-- Start DOCUMENT PASSAGE --

All values lower than this value will be set to this value.

upper

All values higher than this value will be set to this value.

use_values

If true, values outside boundaries will be set to the boundary values. If false, those values will be set to null.

Returns

The modified Dataflow.

convert_unix_timestamp_to_datetime(columns: MultiColumnSelection, use_seconds: bool = False) -> azureml.dataprep.api.dataflow.Dataflow

Converts the specified column to DateTime values by treating the existing value as a Unix timestamp.

convert_unix_timestamp_to_datetime(columns: MultiColumnSelection, use_seconds: bool = False) -> azureml.dataprep.api.dataflow.Dataflow

Parameters

columns

The source columns.

use_seconds

Whether to use seconds as the resolution. Milliseconds are used if false.

Returns

The modified Dataflow.

derive_column_by_example(source_columns: SourceColumns, new_column_name: str, example_data: ExampleData) -> azureml.dataprep.api.dataflow.Dataflow

Inserts a column by learning a program based on a set of source columns and provided examples. Dataprep will attempt to achieve the intended derivation inferred from provided examples.

derive_column_by_example(source_columns: SourceColumns, new_column_name: str, example_data: ExampleData) -> azureml.dataprep.api.dataflow.Dataflow

Parameters

source_columns

Names of the columns from which the new column will be derived.

new_column_name

Name of the new column to add.

example_data

Examples to use as input for program generation. In case there is only one column to be used as source, examples could be Tuples of source value and intended target value. For example, you can have "example_data=[("2013-08-22", "Thursday"), ("2013-11-03", "Sunday")]". When multiple columns should be considered as source, each example should be a Tuple of dict-like sources and intended target value, where sources have column names as keys and column values as values.

Returns

The modified Dataflow.

Remarks

If you need more control of examples and generated program, create DeriveColumnByExampleBuilder instead.

distinct(columns: MultiColumnSelection) -> azureml.dataprep.api.dataflow.Dataflow

Filters out records that contain duplicate values in the specified columns, leaving only a single instance.

-- End DOCUMENT PASSAGE --
-- Start GIVEN DATA --

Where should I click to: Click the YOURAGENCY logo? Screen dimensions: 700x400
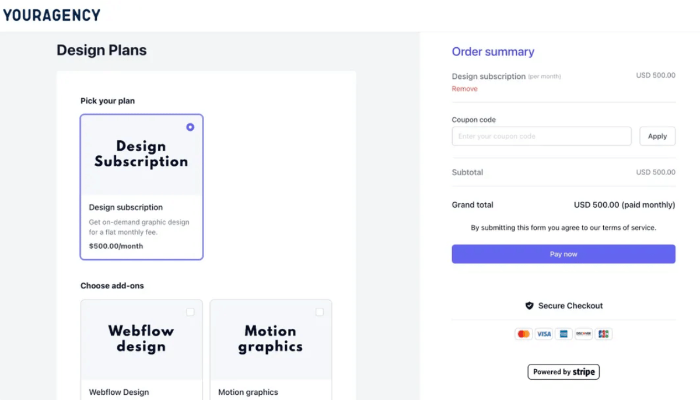tap(51, 15)
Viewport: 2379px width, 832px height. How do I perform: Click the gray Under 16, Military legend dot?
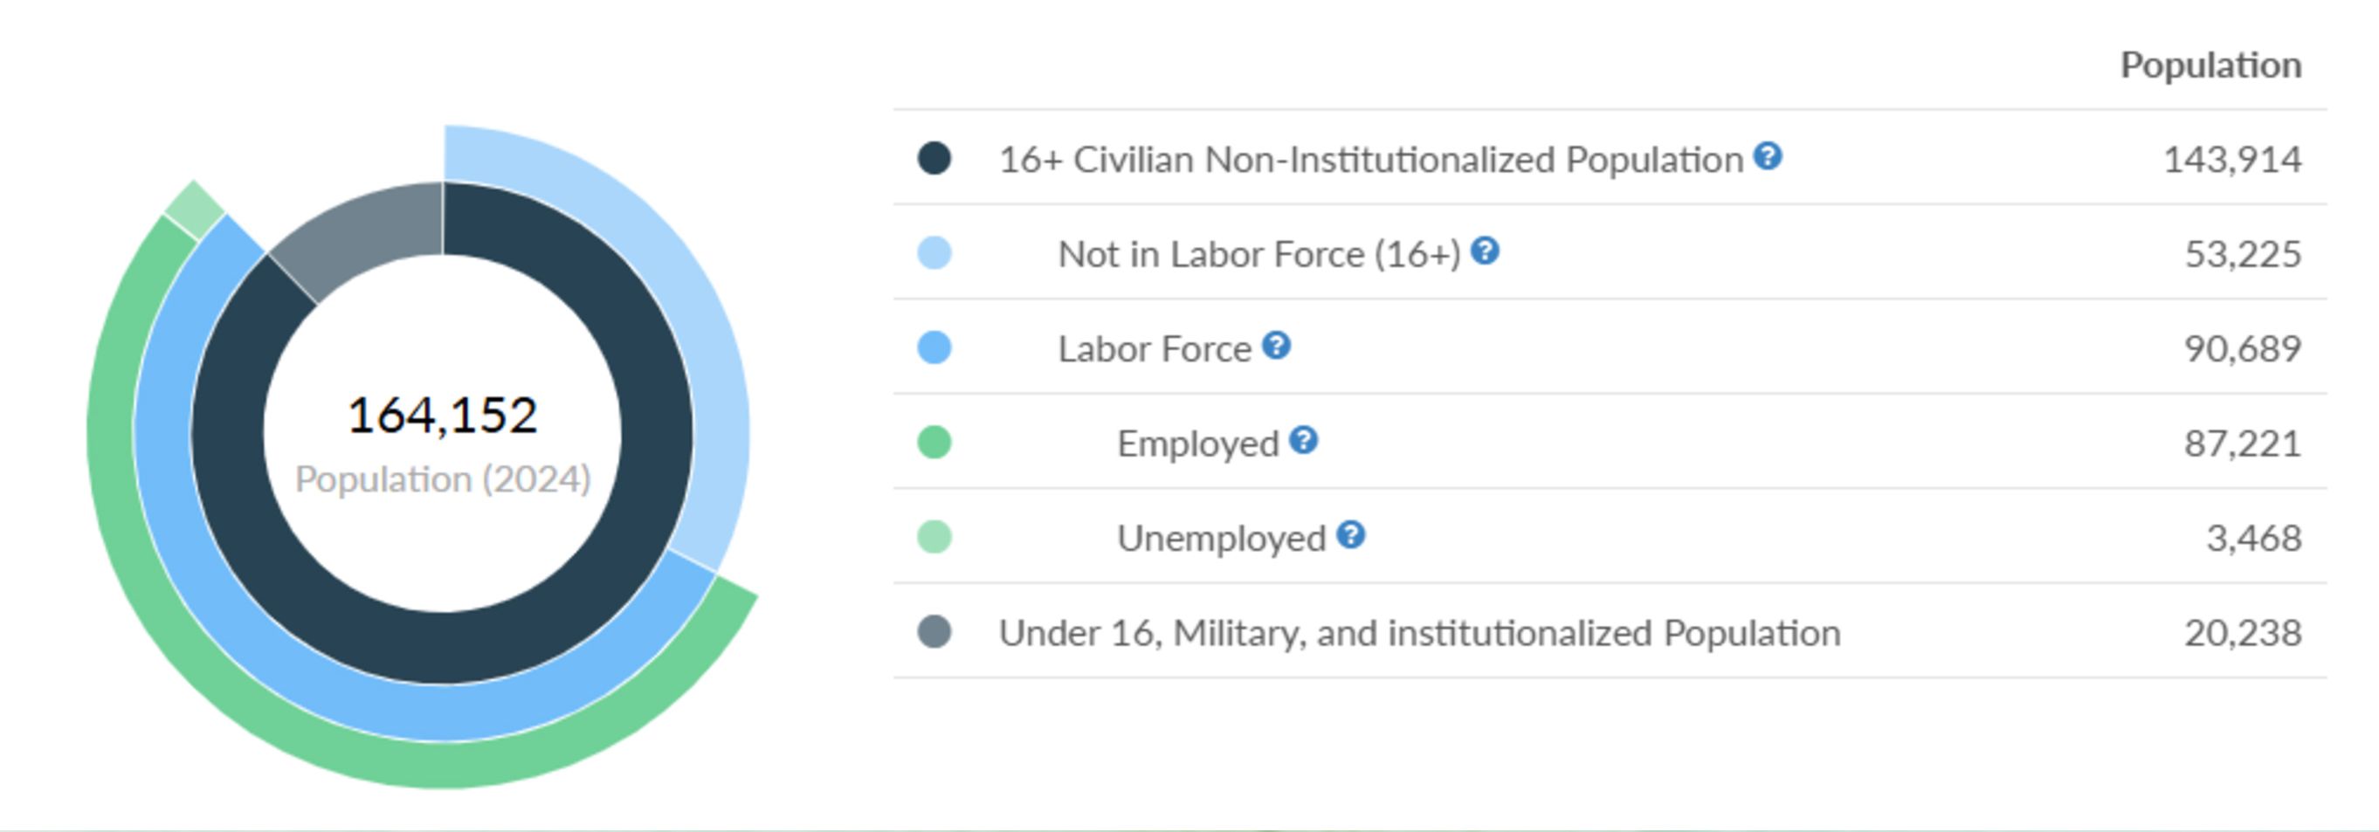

-- End GIVEN DATA --

**TASKS**
[a] Can you reproduce the passage from the Dataflow documentation word for word, starting with "Examples to use" and going on through "values as values."?
[b] Can you pick up the Dataflow documentation where it stops and keep it going?
The lines are separate material and stand apart from the documentation passage.

**REPLIES**
[a]
Examples to use as input for program generation. In case there is only one column to be used as source, examples could be Tuples of source value and intended target value. For example, you can have "example_data=[("2013-08-22", "Thursday"), ("2013-11-03", "Sunday")]". When multiple columns should be considered as source, each example should be a Tuple of dict-like sources and intended target value, where sources have column names as keys and column values as values.

[b]
distinct(columns: MultiColumnSelection) -> azureml.dataprep.api.dataflow.Dataflow

Parameters

columns

The source columns.

Returns

The modified Dataflow.

distinct_rows() -> azureml.dataprep.api.dataflow.Dataflow

Filters out records that contain duplicate values in all columns, leaving only a single instance. :return: The modified Dataflow.

distinct_rows() -> azureml.dataprep.api.dataflow.Dataflow

drop_columns(columns: MultiColumnSelection) -> azureml.dataprep.api.dataflow.Dataflow

Drops the specified columns.

drop_columns(columns: MultiColumnSelection) -> azureml.dataprep.api.dataflow.Dataflow

Parameters

columns

The source columns.

Returns

The modified Dataflow.

drop_errors(columns: MultiColumnSelection, column_relationship: azureml.dataprep.api.engineapi.typedefinitions.ColumnRelationship = <ColumnRelationship.ALL: 0>) -> azureml.dataprep.api.dataflow.Dataflow

Drops rows where all or any of the selected columns are an Error.

drop_errors(columns: MultiColumnSelection, column_relationship: azureml.dataprep.api.engineapi.typedefinitions.ColumnRelationship = <ColumnRelationship.ALL: 0>) -> azureml.dataprep.api.dataflow.Dataflow

Parameters

columns

The source columns.

column_relationship

Whether all or any of the selected columns must be an Error.

Returns

The modified Dataflow.

drop_nulls(columns: MultiColumnSelection, column_relationship: azureml.dataprep.api.engineapi.typedefinitions.ColumnRelationship = <ColumnRelationship.ALL: 0>) -> azureml.dataprep.api.dataflow.Dataflow

Drops rows where all or any of the selected columns are null.

drop_nulls(columns: MultiColumnSelection, column_relationship: azureml.dataprep.api.engineapi.typedefinitions.ColumnRelationship = <ColumnRelationship.ALL: 0>) -> azureml.dataprep.api.dataflow.Dataflow

Parameters

columns

The source columns.

column_relationship

Whether all or any of the selected columns must be null.

Returns

The modified Dataflow.

duplicate_column(column_pairs: typing.Dict[str, str]) -> azureml.dataprep.api.dataflow.Dataflow

Creates new columns that are duplicates of the specified source columns.

duplicate_column(column_pairs: typing.Dict[str, str]) -> azureml.dataprep.api.dataflow.Dataflow

Parameters

column_pairs

Mapping of the columns to duplicate to their new names.

Returns

The modified Dataflow.

error(columns: MultiColumnSelection, find: typing.Any, error_code: str) -> azureml.dataprep.api.dataflow.Dataflow

Creates errors in a column for values that match the specified search value.

error(columns: MultiColumnSelection, find: typing.Any, error_code: str) -> azureml.dataprep.api.dataflow.Dataflow

Parameters

columns

The source columns.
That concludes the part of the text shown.